**** Text shown
Tip to Kevin Drum and his commenters
This is all just a great big hoax by hoax stirred up by scientists who've manipulated the data for their own purposes. I'll bet those clocks run just fine in China! These people follow Hitler’s belief that if you tell a lie often enough it will be taken as fact, and the more outrageous it is the more likely to be believed. With the media being near unanimously leftist, they delight in being state-controlled propagandists and spreading the lies to further their cause. The whole debate over this issue is predicated on fear rather than science.
and
I get it, the clock is like a water wheel but sometimes too many electrons get flushed through and the wheel goes too fast. Really just basic quantum principles. And sometime the wheel gets rusting so you have bath it in neutrons to make sure it's accurate.
as someone said, these electrons suffer from photon envy.
********
● **Prompt**
Copy out the full text above on the clocks and electrons, word for word.
**** Extracted data
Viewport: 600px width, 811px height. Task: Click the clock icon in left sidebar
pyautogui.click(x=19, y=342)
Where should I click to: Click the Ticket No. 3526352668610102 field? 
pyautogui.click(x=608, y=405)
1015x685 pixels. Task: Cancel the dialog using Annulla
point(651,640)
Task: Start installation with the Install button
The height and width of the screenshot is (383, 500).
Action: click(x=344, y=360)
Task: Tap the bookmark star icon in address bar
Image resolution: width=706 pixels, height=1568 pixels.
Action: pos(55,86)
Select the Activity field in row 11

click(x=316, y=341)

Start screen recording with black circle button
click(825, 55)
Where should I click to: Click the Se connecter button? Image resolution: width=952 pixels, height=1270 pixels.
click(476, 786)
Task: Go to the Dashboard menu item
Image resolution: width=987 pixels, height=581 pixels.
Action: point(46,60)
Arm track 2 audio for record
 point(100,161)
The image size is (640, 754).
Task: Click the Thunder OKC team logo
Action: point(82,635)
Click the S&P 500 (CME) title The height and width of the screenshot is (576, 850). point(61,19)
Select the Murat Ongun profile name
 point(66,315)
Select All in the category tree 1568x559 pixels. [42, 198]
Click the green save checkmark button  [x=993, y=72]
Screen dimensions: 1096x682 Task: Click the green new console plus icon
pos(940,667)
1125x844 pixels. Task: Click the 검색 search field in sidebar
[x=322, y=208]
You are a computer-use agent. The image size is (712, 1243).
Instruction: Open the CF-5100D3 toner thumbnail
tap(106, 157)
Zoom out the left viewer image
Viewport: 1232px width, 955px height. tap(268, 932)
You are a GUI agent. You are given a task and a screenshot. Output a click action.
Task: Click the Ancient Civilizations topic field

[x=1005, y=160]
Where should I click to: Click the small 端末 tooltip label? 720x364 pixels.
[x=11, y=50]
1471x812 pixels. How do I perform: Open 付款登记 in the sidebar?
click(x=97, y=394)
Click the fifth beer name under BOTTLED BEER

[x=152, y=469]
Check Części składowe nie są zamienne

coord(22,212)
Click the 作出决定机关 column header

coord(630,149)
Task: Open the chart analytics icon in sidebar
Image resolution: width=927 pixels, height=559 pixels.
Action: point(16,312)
********
● **Reply to the task**
Tip to Kevin Drum and his commenters
This is all just a great big hoax by hoax stirred up by scientists who've manipulated the data for their own purposes. I'll bet those clocks run just fine in China! These people follow Hitler’s belief that if you tell a lie often enough it will be taken as fact, and the more outrageous it is the more likely to be believed. With the media being near unanimously leftist, they delight in being state-controlled propagandists and spreading the lies to further their cause. The whole debate over this issue is predicated on fear rather than science.
and
I get it, the clock is like a water wheel but sometimes too many electrons get flushed through and the wheel goes too fast. Really just basic quantum principles. And sometime the wheel gets rusting so you have bath it in neutrons to make sure it's accurate.
as someone said, these electrons suffer from photon envy.